# TO DO
The records must be retyped exactly, with no pictures included.

# Stored data
----------

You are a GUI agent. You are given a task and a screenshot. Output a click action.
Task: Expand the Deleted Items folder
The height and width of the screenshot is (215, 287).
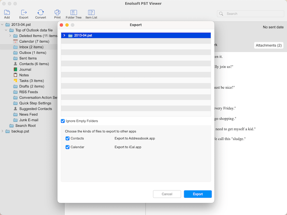click(x=10, y=36)
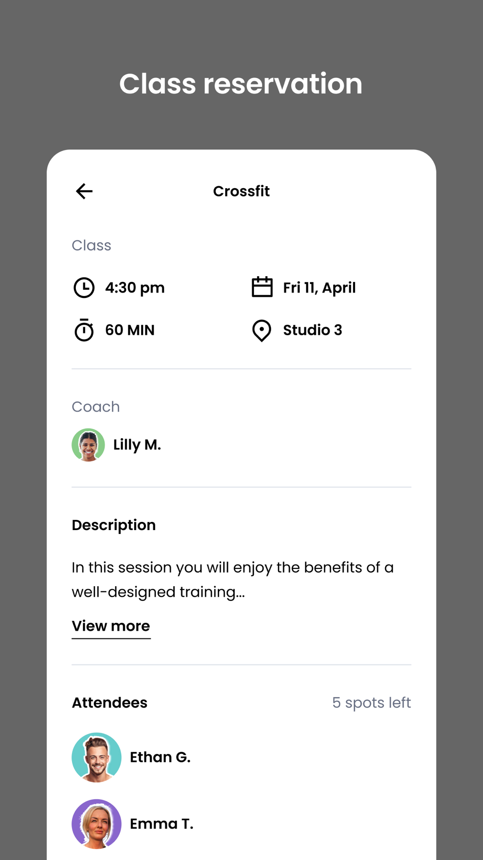Select the 4:30 pm time text
483x860 pixels.
135,288
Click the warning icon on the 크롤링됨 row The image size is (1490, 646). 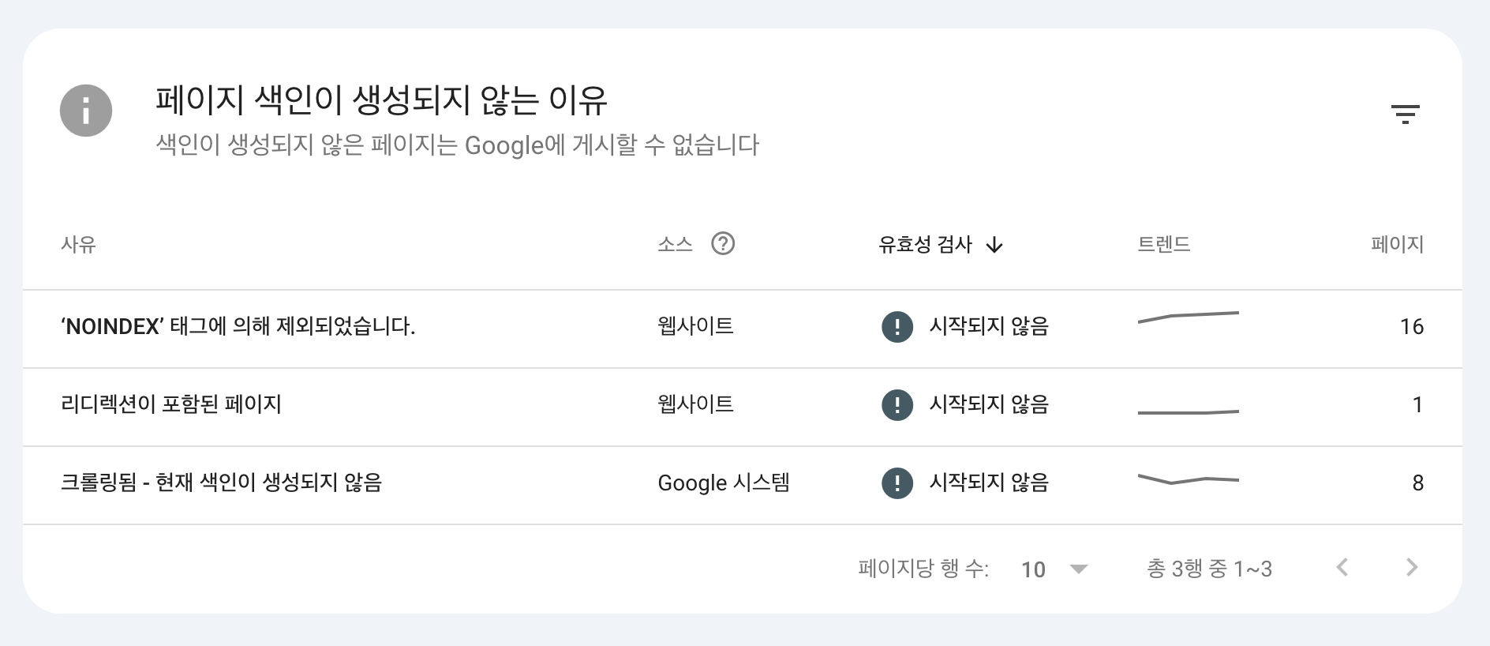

----------

# YOUR RESPONSE
You are a GUI agent. You are given a task and a screenshot. Output a click action.
Task: Expand the Deleted Items folder
The height and width of the screenshot is (215, 287).
click(x=10, y=36)
Select the 4:30 pm time text
483x860 pixels.
135,288
Click the warning icon on the 크롤링됨 row The image size is (1490, 646). 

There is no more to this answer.